### Directive 1
Return the stretch from "The platform provides" through "and available commands." in the environment setup notes below, copied word for word.

— start Text shown —

Session01
Environment Setup¶
Session 1: Accessing the Microelectronics Tools¶
I started by accessing the Fab Futures platform and launching the microelectronics container.
The platform provides the connection details required to access the environment, including IP address, port, and password.
Connecting via VNC¶
To enter the environment, I used the browser-based VNC viewer by opening the provided IP and port.
After entering the password, the system granted access to the remote desktop.
Linux Environment¶
Once connected, a Linux desktop environment appeared with all the required tools pre-installed.
This environment is where all simulations and development tasks are executed.
Exploring the Workspace¶
I navigated to the /foss/examples directory, which contains sample projects and documentation for getting started.
I also opened the QUICKSTART.md file to understand the workflow and available commands.
Key Insight¶
This step confirms that the development environment is correctly configured and ready for running simulations and hardware design tasks.

— end Text shown —
— start Provided data —

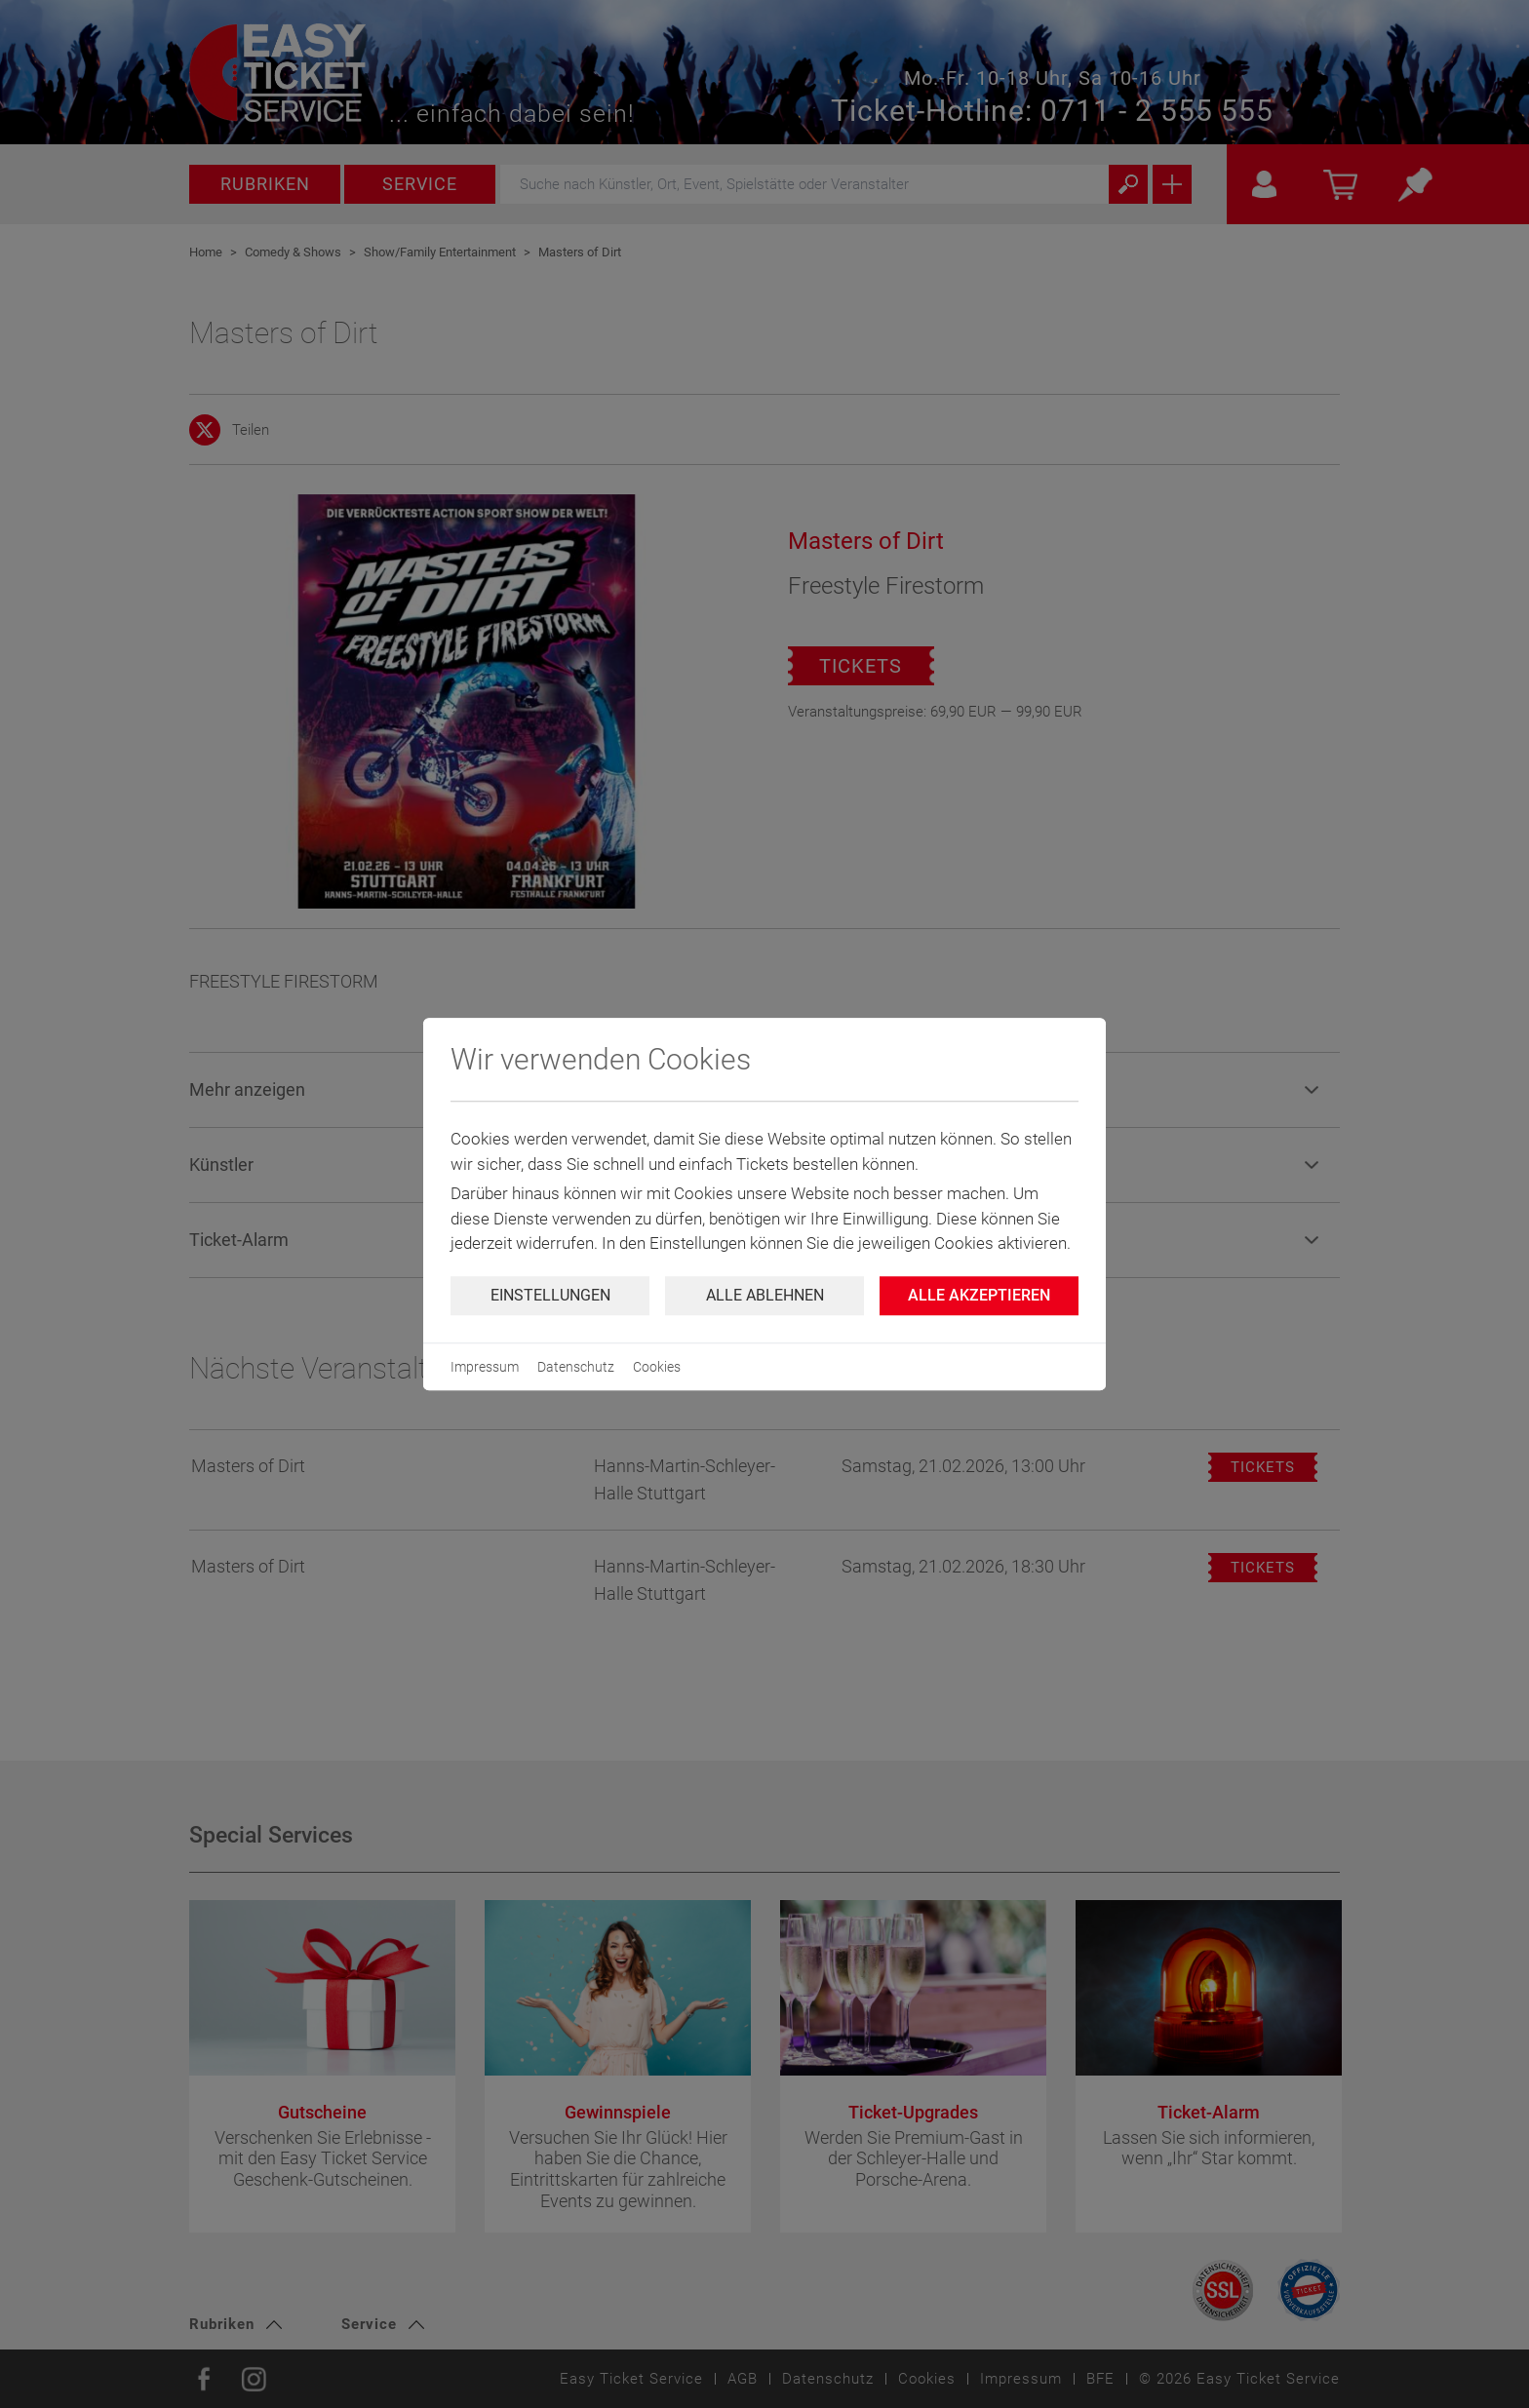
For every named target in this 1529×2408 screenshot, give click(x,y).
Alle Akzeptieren (979, 1295)
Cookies (657, 1367)
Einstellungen (550, 1295)
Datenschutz (575, 1367)
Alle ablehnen (765, 1295)
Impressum (485, 1367)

— end Provided data —

### Directive 2
Recast the stretch of the records from the line containing "Einstellungen (550, 1295)" through the end of the records as a JSON list of strings, one per line, leaving out blank lines.

### Answer 1
The platform provides the connection details required to access the environment, including IP address, port, and password.
Connecting via VNC¶
To enter the environment, I used the browser-based VNC viewer by opening the provided IP and port.
After entering the password, the system granted access to the remote desktop.
Linux Environment¶
Once connected, a Linux desktop environment appeared with all the required tools pre-installed.
This environment is where all simulations and development tasks are executed.
Exploring the Workspace¶
I navigated to the /foss/examples directory, which contains sample projects and documentation for getting started.
I also opened the QUICKSTART.md file to understand the workflow and available commands.

### Answer 2
[
  "Einstellungen (550, 1295)",
  "Datenschutz (575, 1367)",
  "Alle ablehnen (765, 1295)",
  "Impressum (485, 1367)"
]